● **TASK**
The response should contain only those lines of the entries below that include the string "will".

- - -

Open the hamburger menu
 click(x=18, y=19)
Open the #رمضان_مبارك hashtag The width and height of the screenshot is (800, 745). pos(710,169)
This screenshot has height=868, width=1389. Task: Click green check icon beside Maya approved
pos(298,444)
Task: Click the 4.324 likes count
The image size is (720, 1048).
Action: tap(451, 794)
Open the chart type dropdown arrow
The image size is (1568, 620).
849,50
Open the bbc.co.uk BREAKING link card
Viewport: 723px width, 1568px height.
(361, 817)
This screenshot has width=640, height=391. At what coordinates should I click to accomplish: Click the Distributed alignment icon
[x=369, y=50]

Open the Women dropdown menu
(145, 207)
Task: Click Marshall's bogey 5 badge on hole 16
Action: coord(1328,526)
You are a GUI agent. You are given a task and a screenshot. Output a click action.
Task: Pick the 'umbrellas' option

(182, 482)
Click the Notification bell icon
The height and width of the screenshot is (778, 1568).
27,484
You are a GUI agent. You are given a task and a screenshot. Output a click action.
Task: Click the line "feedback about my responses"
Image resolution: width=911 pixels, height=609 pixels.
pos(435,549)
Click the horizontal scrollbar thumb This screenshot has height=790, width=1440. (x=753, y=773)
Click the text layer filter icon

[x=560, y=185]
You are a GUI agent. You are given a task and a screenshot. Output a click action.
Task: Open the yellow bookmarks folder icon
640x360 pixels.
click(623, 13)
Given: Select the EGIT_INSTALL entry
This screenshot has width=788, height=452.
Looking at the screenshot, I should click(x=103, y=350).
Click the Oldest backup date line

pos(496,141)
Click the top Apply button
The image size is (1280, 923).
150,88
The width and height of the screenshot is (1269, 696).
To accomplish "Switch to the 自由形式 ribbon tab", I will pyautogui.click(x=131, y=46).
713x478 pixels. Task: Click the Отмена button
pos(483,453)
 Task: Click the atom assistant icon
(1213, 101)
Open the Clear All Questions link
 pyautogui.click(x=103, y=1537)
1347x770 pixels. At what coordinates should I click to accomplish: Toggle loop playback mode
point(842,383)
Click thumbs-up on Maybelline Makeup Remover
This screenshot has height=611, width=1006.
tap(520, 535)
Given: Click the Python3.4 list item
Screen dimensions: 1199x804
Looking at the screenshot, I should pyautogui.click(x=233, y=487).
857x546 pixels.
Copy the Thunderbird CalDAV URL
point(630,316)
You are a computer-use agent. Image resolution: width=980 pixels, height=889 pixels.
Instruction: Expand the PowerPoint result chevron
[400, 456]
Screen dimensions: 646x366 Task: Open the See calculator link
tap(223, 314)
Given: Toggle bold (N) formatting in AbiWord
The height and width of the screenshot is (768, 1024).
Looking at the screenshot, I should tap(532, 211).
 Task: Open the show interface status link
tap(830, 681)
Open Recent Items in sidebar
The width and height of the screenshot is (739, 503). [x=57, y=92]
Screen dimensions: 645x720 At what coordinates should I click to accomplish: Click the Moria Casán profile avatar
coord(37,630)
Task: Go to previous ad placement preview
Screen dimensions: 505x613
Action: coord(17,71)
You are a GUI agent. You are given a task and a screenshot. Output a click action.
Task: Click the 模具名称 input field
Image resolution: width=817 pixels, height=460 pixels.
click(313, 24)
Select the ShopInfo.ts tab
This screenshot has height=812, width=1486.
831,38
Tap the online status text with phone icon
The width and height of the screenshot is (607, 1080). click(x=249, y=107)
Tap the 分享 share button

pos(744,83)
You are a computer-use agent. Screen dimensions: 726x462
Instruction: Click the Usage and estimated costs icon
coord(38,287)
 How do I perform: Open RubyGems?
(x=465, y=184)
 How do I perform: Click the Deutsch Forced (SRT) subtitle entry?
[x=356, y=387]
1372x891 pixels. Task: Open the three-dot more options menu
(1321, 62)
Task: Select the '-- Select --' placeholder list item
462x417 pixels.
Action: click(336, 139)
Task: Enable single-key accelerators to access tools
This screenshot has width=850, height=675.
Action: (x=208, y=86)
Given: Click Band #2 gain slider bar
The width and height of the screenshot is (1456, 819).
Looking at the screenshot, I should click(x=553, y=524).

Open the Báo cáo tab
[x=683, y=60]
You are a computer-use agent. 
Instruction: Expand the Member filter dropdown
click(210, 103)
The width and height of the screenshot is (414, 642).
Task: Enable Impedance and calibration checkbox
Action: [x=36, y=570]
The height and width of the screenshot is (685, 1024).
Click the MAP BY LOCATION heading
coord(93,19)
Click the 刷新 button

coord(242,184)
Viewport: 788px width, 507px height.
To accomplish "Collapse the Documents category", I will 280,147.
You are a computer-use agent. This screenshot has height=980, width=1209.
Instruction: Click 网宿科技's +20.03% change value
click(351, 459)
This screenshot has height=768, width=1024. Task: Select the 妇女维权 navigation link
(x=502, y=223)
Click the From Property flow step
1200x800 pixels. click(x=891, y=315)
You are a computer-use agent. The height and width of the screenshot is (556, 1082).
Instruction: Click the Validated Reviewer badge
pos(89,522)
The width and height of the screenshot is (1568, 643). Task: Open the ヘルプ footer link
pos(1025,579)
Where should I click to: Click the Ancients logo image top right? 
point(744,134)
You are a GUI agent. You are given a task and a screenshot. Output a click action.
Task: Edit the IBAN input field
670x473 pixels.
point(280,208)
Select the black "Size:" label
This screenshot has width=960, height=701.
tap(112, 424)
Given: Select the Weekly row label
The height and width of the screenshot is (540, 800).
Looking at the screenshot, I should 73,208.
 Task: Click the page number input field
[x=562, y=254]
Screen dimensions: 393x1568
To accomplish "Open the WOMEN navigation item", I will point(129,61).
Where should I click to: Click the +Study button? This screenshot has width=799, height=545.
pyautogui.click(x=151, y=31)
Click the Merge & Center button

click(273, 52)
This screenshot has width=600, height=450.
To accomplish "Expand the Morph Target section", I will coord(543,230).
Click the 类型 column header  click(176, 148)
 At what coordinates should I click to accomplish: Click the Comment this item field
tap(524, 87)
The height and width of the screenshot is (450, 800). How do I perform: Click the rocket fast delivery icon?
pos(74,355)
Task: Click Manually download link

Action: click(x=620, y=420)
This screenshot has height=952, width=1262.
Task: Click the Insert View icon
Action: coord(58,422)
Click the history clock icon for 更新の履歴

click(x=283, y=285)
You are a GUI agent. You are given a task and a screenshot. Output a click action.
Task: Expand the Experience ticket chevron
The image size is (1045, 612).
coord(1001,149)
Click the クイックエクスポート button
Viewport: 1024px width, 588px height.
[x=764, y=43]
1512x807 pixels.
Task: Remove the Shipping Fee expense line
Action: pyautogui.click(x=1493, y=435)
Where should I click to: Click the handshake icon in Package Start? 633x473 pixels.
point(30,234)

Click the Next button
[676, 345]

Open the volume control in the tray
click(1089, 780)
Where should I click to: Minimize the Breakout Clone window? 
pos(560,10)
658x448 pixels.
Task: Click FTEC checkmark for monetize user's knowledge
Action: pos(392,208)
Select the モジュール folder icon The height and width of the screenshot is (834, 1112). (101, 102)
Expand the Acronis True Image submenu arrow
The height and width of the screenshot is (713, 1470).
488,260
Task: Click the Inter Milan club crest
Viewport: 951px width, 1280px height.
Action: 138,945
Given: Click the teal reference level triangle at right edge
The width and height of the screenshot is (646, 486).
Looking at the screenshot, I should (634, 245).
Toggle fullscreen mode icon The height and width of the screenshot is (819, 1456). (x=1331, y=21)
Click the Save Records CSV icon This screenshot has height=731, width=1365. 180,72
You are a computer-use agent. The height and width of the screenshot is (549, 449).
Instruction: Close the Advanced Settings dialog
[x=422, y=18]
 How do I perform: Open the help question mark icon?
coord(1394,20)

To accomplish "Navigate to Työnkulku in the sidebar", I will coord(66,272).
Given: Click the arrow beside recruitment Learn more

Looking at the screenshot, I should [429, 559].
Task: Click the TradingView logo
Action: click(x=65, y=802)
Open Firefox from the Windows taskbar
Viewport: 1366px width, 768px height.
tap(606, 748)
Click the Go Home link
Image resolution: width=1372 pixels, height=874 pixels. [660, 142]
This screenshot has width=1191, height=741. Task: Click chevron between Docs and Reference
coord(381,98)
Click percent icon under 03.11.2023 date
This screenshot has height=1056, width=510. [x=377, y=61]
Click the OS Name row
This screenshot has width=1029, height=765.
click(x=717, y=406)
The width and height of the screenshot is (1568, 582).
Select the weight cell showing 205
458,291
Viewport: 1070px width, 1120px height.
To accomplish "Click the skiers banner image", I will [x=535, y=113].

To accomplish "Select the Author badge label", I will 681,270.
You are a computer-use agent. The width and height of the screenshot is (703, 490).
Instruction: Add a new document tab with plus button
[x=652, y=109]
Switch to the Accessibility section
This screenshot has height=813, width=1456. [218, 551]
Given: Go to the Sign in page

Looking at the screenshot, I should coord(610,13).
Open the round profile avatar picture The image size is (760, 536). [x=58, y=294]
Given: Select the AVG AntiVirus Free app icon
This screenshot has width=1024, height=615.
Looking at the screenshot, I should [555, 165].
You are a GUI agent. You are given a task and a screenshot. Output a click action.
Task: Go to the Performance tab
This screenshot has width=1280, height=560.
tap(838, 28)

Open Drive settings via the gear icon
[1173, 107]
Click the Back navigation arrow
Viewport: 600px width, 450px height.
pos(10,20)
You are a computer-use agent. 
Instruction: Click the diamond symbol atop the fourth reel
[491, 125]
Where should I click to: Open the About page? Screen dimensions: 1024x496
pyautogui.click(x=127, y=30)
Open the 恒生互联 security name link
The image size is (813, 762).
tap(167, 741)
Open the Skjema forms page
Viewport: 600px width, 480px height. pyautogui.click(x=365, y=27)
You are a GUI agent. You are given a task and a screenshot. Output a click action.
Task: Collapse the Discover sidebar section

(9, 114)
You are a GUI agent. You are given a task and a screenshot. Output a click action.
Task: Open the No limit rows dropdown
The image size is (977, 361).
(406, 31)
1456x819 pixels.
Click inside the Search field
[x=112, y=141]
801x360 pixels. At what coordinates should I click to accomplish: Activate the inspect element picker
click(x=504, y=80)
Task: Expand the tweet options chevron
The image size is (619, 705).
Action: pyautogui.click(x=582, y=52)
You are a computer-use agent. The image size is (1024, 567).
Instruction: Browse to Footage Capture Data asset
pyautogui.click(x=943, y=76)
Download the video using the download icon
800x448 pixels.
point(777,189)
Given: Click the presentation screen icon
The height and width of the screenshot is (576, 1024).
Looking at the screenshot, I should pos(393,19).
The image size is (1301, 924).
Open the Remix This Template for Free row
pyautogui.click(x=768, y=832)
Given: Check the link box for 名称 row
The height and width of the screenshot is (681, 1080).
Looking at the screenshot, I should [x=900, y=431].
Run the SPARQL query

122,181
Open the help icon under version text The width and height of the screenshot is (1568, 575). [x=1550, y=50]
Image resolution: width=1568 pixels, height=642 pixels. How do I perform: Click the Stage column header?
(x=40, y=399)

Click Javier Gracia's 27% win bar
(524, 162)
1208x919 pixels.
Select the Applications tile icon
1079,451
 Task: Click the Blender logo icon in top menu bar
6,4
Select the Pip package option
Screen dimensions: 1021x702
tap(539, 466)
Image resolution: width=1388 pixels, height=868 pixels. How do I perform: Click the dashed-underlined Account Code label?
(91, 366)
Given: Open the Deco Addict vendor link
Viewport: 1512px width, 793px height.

- - -

● **SOLUTION FOR THIS TASK**
To accomplish "Switch to the 自由形式 ribbon tab", I will pyautogui.click(x=131, y=46).
To accomplish "Collapse the Documents category", I will 280,147.
To accomplish "Open the WOMEN navigation item", I will point(129,61).
To accomplish "Expand the Morph Target section", I will coord(543,230).
To accomplish "Navigate to Työnkulku in the sidebar", I will coord(66,272).
To accomplish "Click the skiers banner image", I will [x=535, y=113].
To accomplish "Select the Author badge label", I will 681,270.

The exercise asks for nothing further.